--- What the exercise asks ---
Using the records below, copy out exactly the line that contains "Страна и мир (370, 2261)" and every line that follows it, up to and including the last, and no others.

--- Data listing ---

▬▬▬▬▬▬

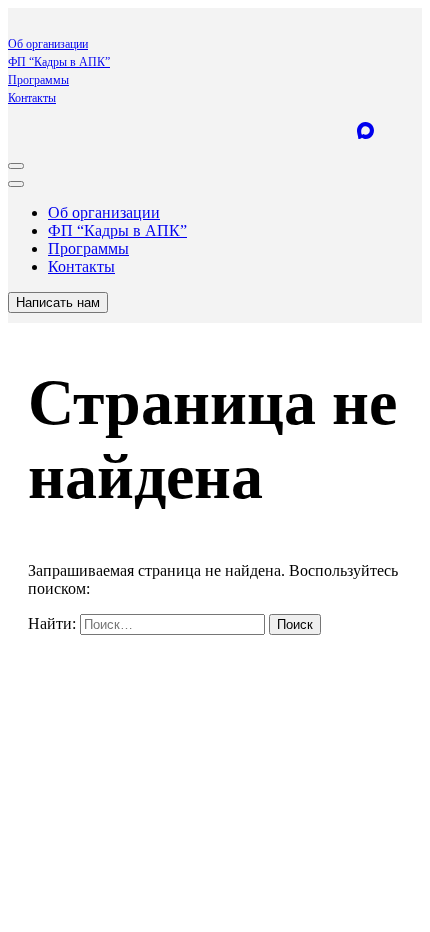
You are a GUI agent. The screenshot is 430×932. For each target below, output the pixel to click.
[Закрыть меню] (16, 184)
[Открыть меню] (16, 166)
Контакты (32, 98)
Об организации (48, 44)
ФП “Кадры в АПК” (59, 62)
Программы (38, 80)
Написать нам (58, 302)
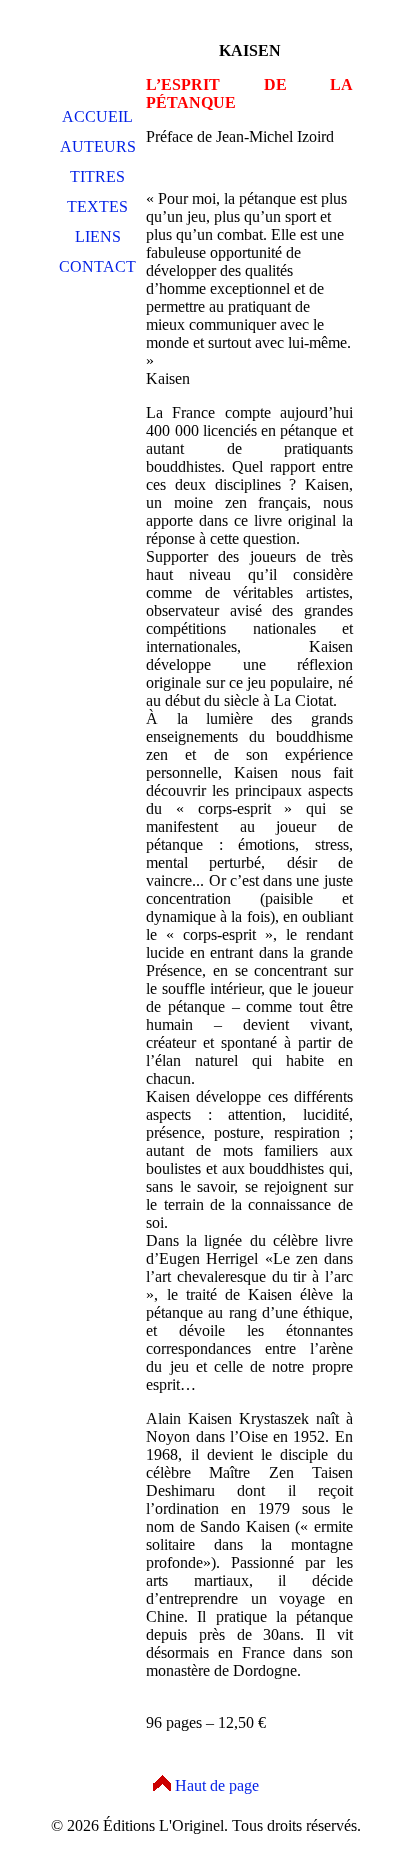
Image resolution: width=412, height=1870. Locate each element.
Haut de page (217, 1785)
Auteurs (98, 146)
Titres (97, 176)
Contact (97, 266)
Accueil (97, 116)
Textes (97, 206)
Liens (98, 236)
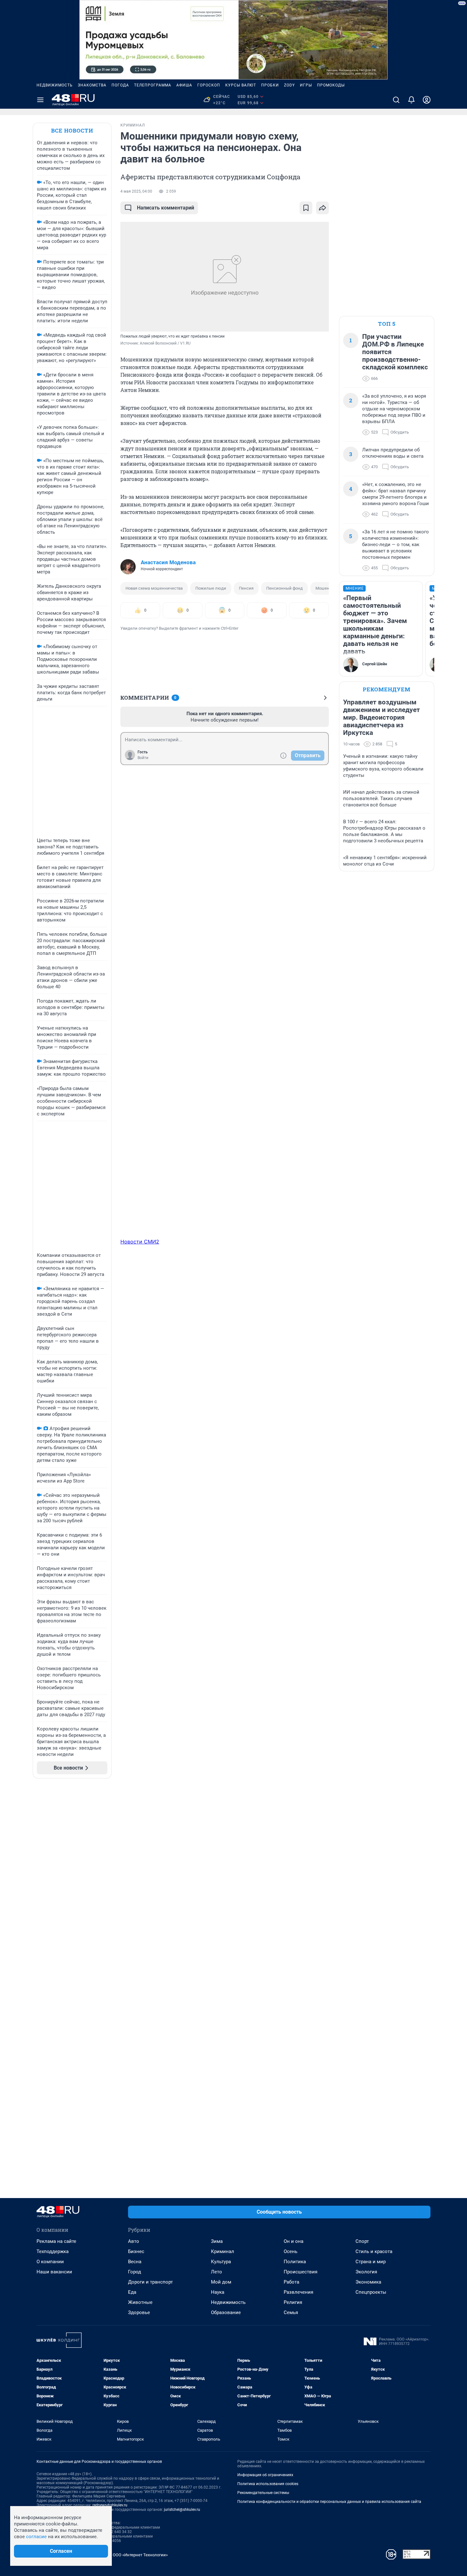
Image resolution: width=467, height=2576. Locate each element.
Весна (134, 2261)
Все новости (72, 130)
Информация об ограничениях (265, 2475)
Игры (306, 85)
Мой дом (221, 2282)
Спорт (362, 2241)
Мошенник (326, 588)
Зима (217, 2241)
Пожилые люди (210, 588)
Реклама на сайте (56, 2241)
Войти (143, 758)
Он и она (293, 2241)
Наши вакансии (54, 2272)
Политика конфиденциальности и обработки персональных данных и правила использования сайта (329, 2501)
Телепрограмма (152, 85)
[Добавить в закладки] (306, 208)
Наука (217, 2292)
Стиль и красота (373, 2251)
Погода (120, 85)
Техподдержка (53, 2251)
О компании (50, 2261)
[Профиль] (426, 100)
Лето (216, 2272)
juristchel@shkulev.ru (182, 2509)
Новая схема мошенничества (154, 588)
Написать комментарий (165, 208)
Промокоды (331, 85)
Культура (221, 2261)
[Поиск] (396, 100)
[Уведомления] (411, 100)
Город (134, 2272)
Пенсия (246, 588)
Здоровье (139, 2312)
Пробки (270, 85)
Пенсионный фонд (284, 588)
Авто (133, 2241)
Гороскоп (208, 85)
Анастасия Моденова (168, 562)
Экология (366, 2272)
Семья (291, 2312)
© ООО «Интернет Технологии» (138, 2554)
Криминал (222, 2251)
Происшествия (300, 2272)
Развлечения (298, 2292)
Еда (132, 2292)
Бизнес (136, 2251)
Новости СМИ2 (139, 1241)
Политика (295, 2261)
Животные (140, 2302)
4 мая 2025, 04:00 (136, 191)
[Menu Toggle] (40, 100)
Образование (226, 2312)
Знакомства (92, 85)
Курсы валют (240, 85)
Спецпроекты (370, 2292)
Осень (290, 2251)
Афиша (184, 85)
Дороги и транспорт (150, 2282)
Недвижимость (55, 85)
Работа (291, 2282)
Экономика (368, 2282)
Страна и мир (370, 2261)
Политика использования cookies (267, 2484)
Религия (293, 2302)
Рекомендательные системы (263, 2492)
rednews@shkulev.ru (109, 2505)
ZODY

▬▬▬▬▬▬

--- Worked solution ---
Страна и мир (370, 2261)
Политика использования cookies (267, 2484)
Религия (293, 2302)
Рекомендательные системы (263, 2492)
rednews@shkulev.ru (109, 2505)
ZODY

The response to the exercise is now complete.